[RECORD EXTRACTS Boundary: Start]

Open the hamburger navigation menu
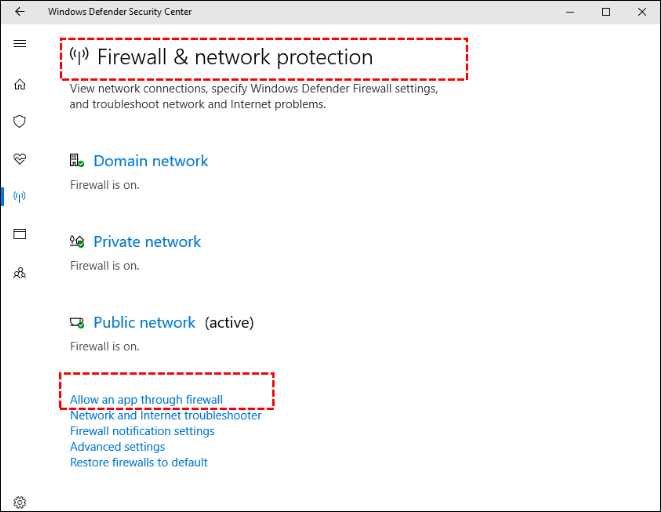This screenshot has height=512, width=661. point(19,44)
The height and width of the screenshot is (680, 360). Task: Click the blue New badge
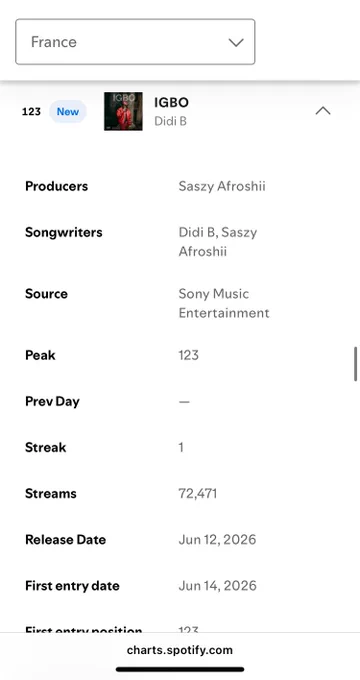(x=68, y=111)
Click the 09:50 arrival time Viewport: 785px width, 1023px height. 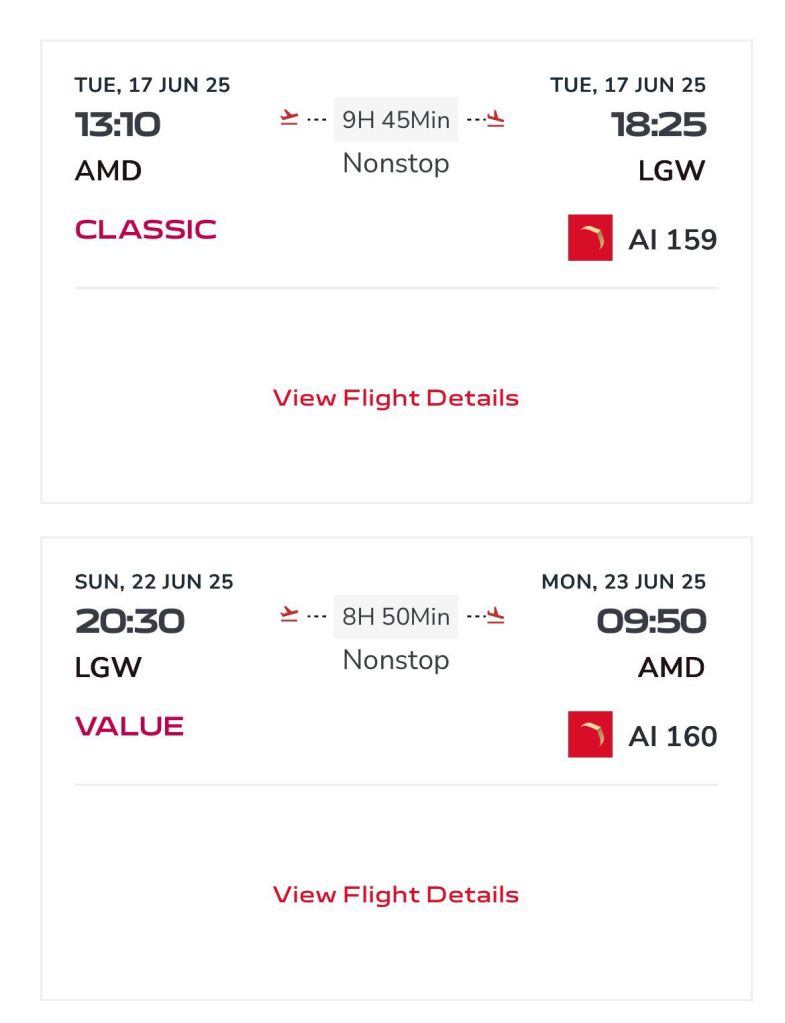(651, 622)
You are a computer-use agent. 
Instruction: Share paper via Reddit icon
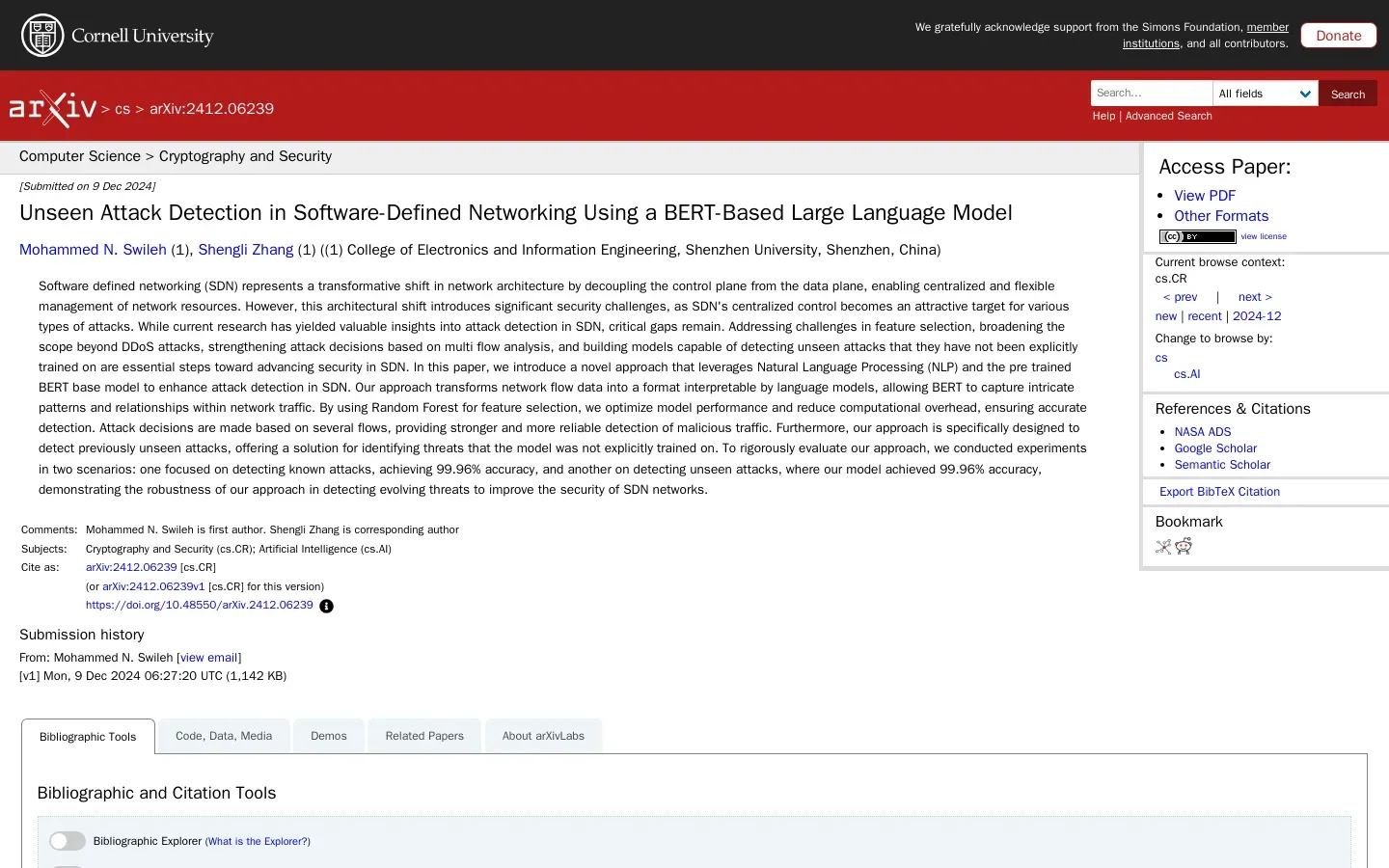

[RECORD EXTRACTS Boundary: End]

> _WHAT NEEDS TO BE DONE_
Write out, word for word, only the lines from the one containing "You are a computer-use agent." to the end of the data above; the pictures stay out.

> _SOLUTION TO THIS EXERCISE_
You are a computer-use agent. 
Instruction: Share paper via Reddit icon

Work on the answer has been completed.